Hideki Takada was speaking at the launch event for an ICMA-hosted UK code of conduct for ESG ratings and data providers held at the London Stock Exchange on Wednesday.
As part of the Japanese code, which is voluntary, providers disclose statements of how they have aligned with the principles of the code of conduct, or explanations of why they have not aligned with certain parts.
Takada said the FSA’s initial analysis of the disclosures highlight differences in both quality and quantity. “Some providers are doing a really good job, explaining very much in detail, referring each principle to their own business model and how they have put each principle into practice,” he said.
However, “some providers are not doing that good”, he added. Poor disclosures included simply saying “we are doing this” and repeating the language of the principles, he explained.
What the FSA would like to see is providers understanding what the principles mean to their own operations, showing how they comply or, if they have good reasons, explaining how they take a different approach.
On a positive note, Takada said that the FSA had spoken to stakeholders who noted changes in the practices of some providers, including improved transparency.

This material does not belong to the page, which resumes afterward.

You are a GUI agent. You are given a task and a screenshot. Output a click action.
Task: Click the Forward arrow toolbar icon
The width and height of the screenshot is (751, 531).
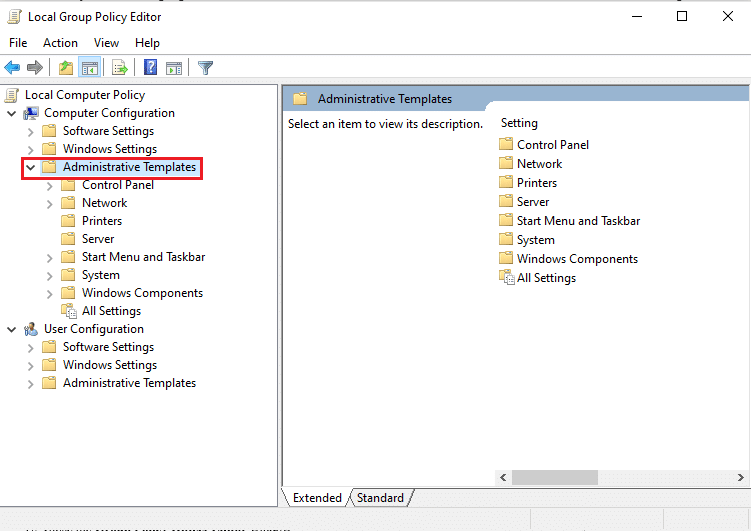34,68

Other panellists at the launch event also discussed the box ticking approach. Sacha Sadan, director of ESG at the UK’s Financial Conduct Authority, said he hoped compliance statements would be useful for investors looking to appoint a provider.
“It is a competitive market out there and if you get a response that’s just box ticking […] I would hope that [ratings users] are going to use that as a due diligence process.”
“As a regulator, we will be asking the people who are using these products how are they doing due diligence, and that will evolve as they get more knowledge and data and transparency”.
David Henry Doyle, head of government affairs and public policy for EMEA at S&P Global, said he felt that what had been lost in the conversation was the fact that ESG ratings are commercial products and users will still need to scrutinise what they are buying.
“The code of conduct does not absolve a user of these products from doing its own due diligence, challenging the provider, asking whether it’s signed up to this code or any other code and saying ‘I don’t think you’ve done it quite as I expected you to’.”
Ten providers had signed up to the UK code by the time of the launch event. The full list included Bloomberg, Clarity AI, ICE, Moody’s, MSCI ESG Research, the London Stock Exchange Group, RepRisk, Sweden’s SustainAX, UK provider Vested Impact, and S&P Global Sustainable 1.
Notable for their absence, however, were ISS ESG and Sustainalytics, both of which have signed up to the Japanese code.
A spokesperson for ISS ESG said it was considering signing on to the UK code. A spokesperson for Sustainalytics said it welcomed the new code and was currently evaluating it.
The ICMA code is modelled on IOSCO’s high-level recommendations on the topic from 2021, and sets out six principles, including on good governance, transparency and conflicts of interest.
It is designed to ensure international operability and providers that opt in must also provide annual reports on their approach to implementation.